Kementerian Pekerjaan Umum melalui Balai Pelaksana Jalan Nasional (BPJN) Sumatera Barat telah merampungkan pembangunan tiga jembatan gantung di Kabupaten Pesisir Selatan. Kehadiran infrastruktur ini memulihkan konektivitas antardesa yang sempat terputus total akibat bencana banjir bandang pada 2024 lalu.
Ketiga infrastruktur yang kini sudah rampung dan dapat digunakan masyarakat tersebut adalah Jembatan Gantung Koto Rawang, Jembatan Gantung Limau Gadang–Batu Kunik, serta Jembatan Gantung Duku–Subarang Solok. Selesainya proyek ini mengakhiri isolasi warga dan mengembalikan akses vital untuk mobilitas harian.
Kehadiran jembatan gantung ini tentu membawa dampak signifikan bagi kehidupan sosial dan ekonomi warga lokal:
• Sektor Pendidikan & Kesehatan: Mempermudah anak-anak menuju sekolah serta mempercepat akses warga ke fasilitas layanan kesehatan.
• Sektor Pertanian & Ekonomi: Memangkas waktu tempuh dan biaya angkut hasil tani warga menuju pasar tempatan.
Pada Kamis (20/8/2026), Anggota Komisi VI DPR RI Andre Rosiade bersama Kepala BPJN Sumatera Barat Elsa Putra Friandi meninjau langsung fisik ketiga jembatan tersebut. Selain melihat kondisi bangunan, rombongan juga berdialog dengan masyarakat setempat untuk menyerap aspirasi terkait pemanfaatan fasilitas pendukung ke depan.
Selesainya pembangunan ini diharapkan dapat menjaga roda perekonomian Pesisir Selatan tetap berputar sekaligus menjadi fondasi ketahanan masyarakat dalam menghadapi potensi bencana di masa mendatang.
Kendati demikian, di balik rampungnya proyek vital ini, dinamika di lapangan tentu tak sepenuhnya sepi dari riak. Mulusnya realisasi pembangunan tiga jembatan gantung ini tidak luput dari sorotan dan kritik tajam sejumlah oknum sebuah fenomena lumrah dalam tiap proyek infrastruktur publik yang kerap bersinggungan dengan berbagai kepentingan.
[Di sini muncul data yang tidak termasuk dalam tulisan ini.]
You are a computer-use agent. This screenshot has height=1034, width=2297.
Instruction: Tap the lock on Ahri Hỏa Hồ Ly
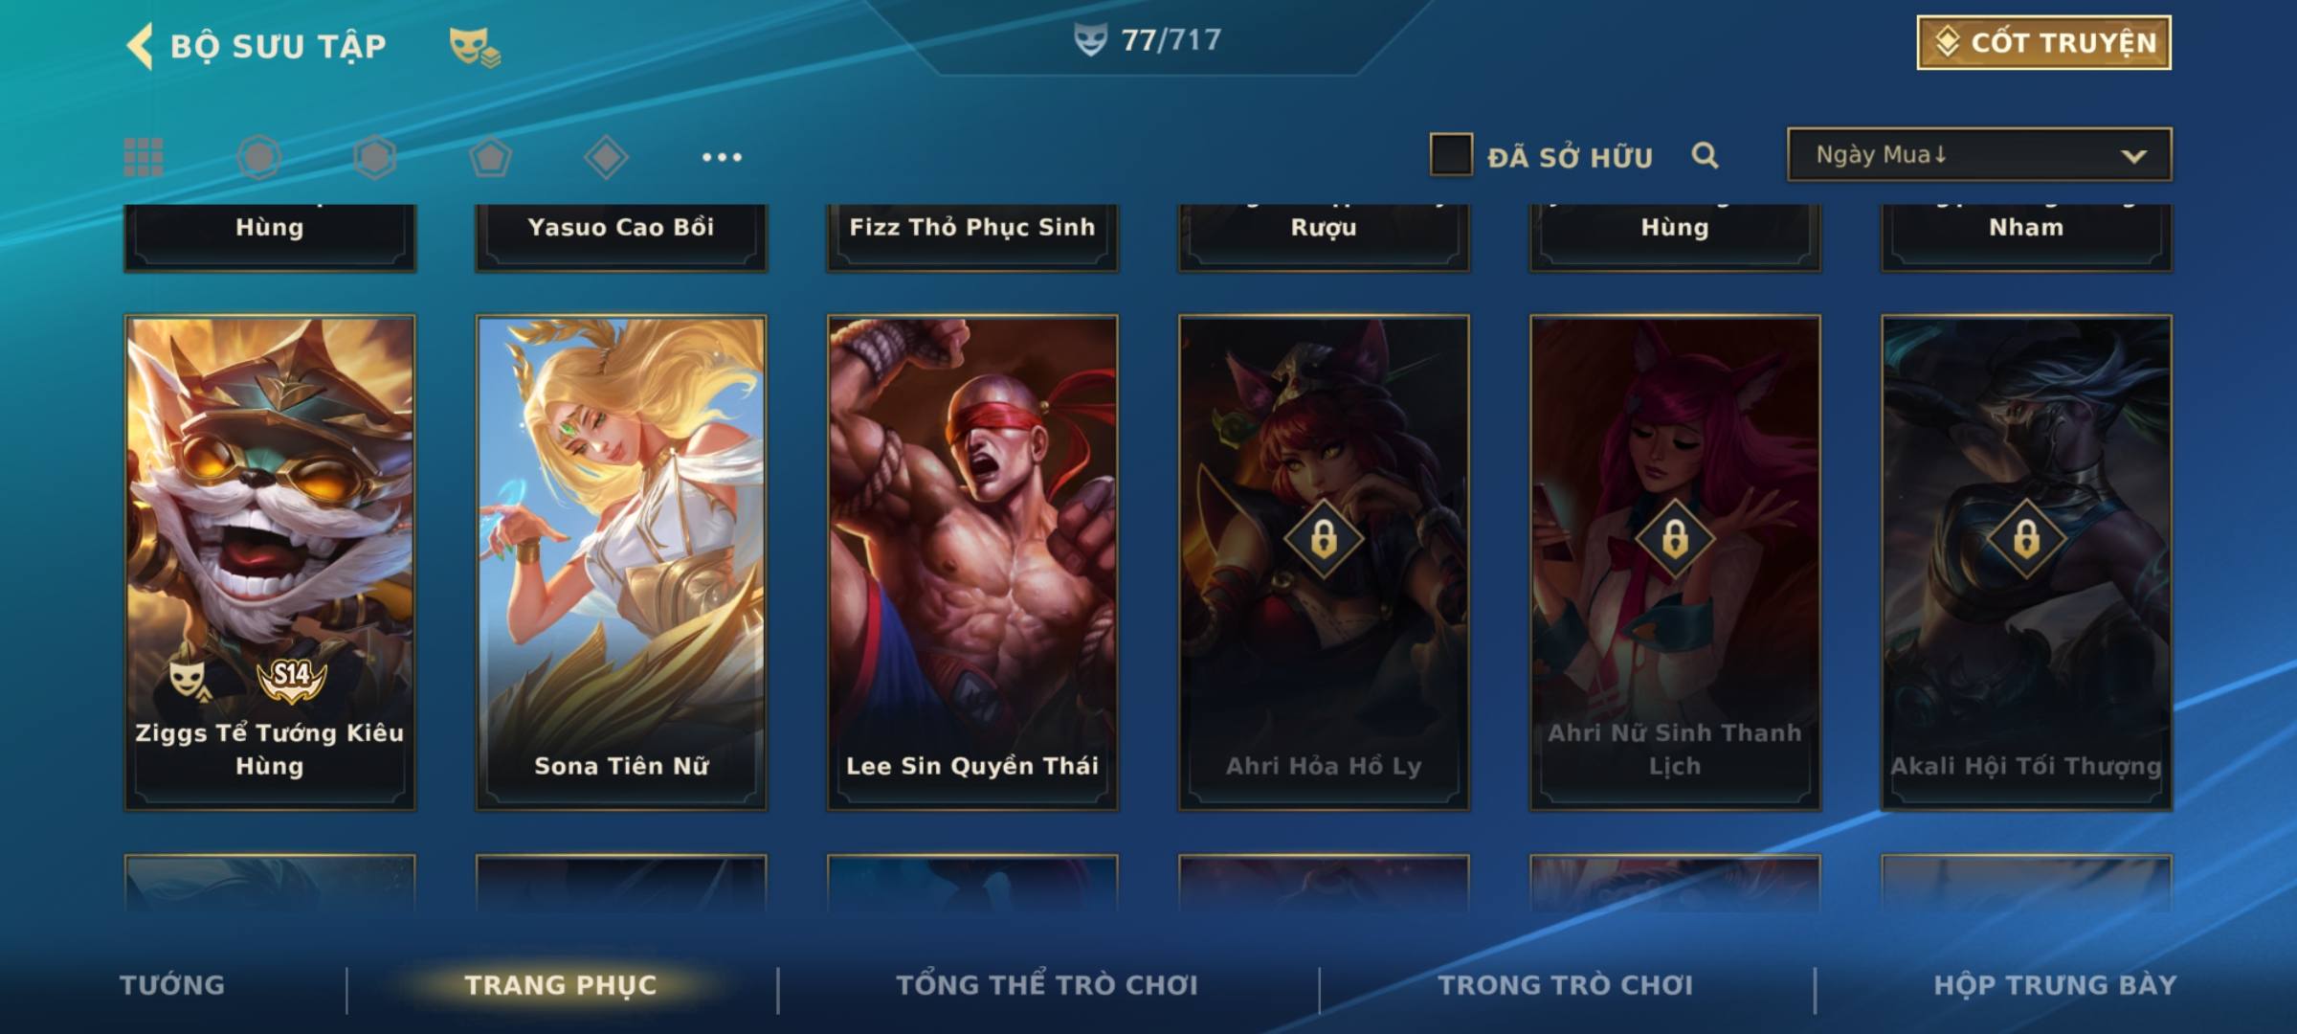(1324, 538)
Sentimen negatif dan resistensi semacam ini umumnya dipicu oleh dampak ekonomi yang tidak lagi dinikmati oleh segelintir pihak yang sebelumnya mendulang untung di tiap proyek. Meski gesekan kepentingan kerap mewarnai proses pembangunan, fokus utama pemerintah dan masyarakat luas tetap berpatok pada asas pemanfaatan jangka panjang serta kemaslahatan bersama bagi warga Pesisir Selatan.